TEXT:

★ ★ ★

Shoppers Now Getting Prepaid Cards as Rebates

Rebate Debit CardRebates are often used by manufacturers to lure customers to buy, especially during the holiday season. Traditional rebates can be tricky and labor intensive when filling out forms, cutting bar codes and mailing to the manufacturer. In efforts to make a smoother, simpler process, rebates are now becoming more popular in the form of prepaid cards.

Typically, a rebate that is mailed back to you as a purchaser can take several weeks assuming that you are one of the few people that actually take the time and effort to register online, fill out the forms or actually mail it in.

According to Hal Stinchfield, CEO of Promotional Marketing Insights in Minneapolis:

“That’s because even in the best case scenarios, only about half of eligible consumers bother redeeming rebates.”

It really depends on if the purchaser actually perceives the value of a traditional rebate once he or she delves into the minutiae. A $1 rebate on a $100 purchase will hardly seem worth the effort. Even when one jumps through all of the rebate hoops, they may not even cash a check through absent-mindedness or inadvertently throwing away something that resembled junk mail.

Rebate offers have a twofold benefit for businesses – to mobilize shoppers to buy and not necessarily having to give everyone the advertised discount. Many retailers are attempting to enhance the customer experience by providing prepaid rebate cards at the register. The instant benefits of purchasing power of card in hand and psychological benefits of rebate pricing seem attractive to many consumers although there are a whole new set of issues to be concerned about.

If you’re considering a rebate offer, here are some points to consider (prepaid card or not):

  • If a steep rebate offer catches your eye, it’s worth shopping around before you act.
  • Retailers like Best Buy and Target don’t offer rebates but may still have competitive prices.
  • A manufacturer may still offer a rebate even if a retailer doesn’t.
  • Ask what form the refund will come in. Stores like to offer gift cards for return purchases.
  • Is the card a Visa, MasterCard or American Express and can it be used anywhere?
  • Are the protections the same as other cards? Many are not.
  • How soon do you have to inform issuer of lost or stolen card? Some can be as little as 24 hours.
  • Are there fees for inactivity on the card? Rebate card regulations aren’t the same as gift cards.
  • Is there an expiration date on the card? Some may expire in a year or less.
  • Is there a cost to replace the card?
  • Rebate card terms can vary, so carefully read any accompanying materials.
  • Some rebate cards have cash value and can be deposited into a checking account. Check to make sure.
  • There is always the possibility that unspent value may be left on a card tucked away and forgotten.

Tough economic times require manufacturers and retailers alike to do all that is necessary to compete for your hard earned dollar. Rebates can be a valuable means of accomplishing that. Whether mailing in a rebate, submitting a rebate online or using a prepaid card, take some time to decide what might be best for you.

★ ★ ★

Stored items:
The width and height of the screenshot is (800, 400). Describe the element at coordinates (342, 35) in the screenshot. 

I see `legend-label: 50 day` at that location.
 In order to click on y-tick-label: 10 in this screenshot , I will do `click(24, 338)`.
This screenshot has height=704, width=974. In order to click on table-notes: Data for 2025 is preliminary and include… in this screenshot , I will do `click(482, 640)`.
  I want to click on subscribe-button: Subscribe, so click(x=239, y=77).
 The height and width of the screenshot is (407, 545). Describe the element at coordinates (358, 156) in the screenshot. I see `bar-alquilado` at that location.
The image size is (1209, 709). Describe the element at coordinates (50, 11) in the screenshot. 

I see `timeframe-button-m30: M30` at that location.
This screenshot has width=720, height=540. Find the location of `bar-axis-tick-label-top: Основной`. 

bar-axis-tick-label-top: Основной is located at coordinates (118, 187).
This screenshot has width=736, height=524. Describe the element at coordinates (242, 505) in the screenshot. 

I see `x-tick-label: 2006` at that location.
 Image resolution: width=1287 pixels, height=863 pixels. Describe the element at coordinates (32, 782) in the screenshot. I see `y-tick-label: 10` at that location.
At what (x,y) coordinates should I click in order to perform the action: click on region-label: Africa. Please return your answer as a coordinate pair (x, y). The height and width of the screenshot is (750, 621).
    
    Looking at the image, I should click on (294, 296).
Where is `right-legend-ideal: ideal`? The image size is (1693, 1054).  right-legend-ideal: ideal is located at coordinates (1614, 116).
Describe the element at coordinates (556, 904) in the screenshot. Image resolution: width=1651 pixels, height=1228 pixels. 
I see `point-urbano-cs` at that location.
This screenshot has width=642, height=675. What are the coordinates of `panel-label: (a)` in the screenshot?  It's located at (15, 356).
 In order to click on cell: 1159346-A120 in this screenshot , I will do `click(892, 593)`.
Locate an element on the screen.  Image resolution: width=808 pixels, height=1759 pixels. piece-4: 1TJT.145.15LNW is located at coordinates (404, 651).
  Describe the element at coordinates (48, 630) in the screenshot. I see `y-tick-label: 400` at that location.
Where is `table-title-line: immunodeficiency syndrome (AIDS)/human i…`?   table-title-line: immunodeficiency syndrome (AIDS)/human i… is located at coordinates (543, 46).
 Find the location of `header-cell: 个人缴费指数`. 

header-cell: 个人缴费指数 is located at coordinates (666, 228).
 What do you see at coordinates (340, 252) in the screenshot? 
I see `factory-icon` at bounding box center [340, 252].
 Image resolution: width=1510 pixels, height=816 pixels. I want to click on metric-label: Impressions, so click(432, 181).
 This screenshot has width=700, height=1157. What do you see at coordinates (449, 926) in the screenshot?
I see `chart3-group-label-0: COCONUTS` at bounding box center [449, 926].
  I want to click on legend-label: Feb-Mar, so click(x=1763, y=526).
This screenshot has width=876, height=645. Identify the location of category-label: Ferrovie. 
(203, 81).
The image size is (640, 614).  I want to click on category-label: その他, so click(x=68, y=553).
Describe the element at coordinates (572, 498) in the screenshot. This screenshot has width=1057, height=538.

★ ★ ★

TASK DIRECTIONS: Set down, word for word, the part of the article on prepaid rebate cards that starts with "If you’re considering" and goes on through "as 24 hours.".

RESULT FOR THIS EXERCISE:
If you’re considering a rebate offer, here are some points to consider (prepaid card or not):

  • If a steep rebate offer catches your eye, it’s worth shopping around before you act.
  • Retailers like Best Buy and Target don’t offer rebates but may still have competitive prices.
  • A manufacturer may still offer a rebate even if a retailer doesn’t.
  • Ask what form the refund will come in. Stores like to offer gift cards for return purchases.
  • Is the card a Visa, MasterCard or American Express and can it be used anywhere?
  • Are the protections the same as other cards? Many are not.
  • How soon do you have to inform issuer of lost or stolen card? Some can be as little as 24 hours.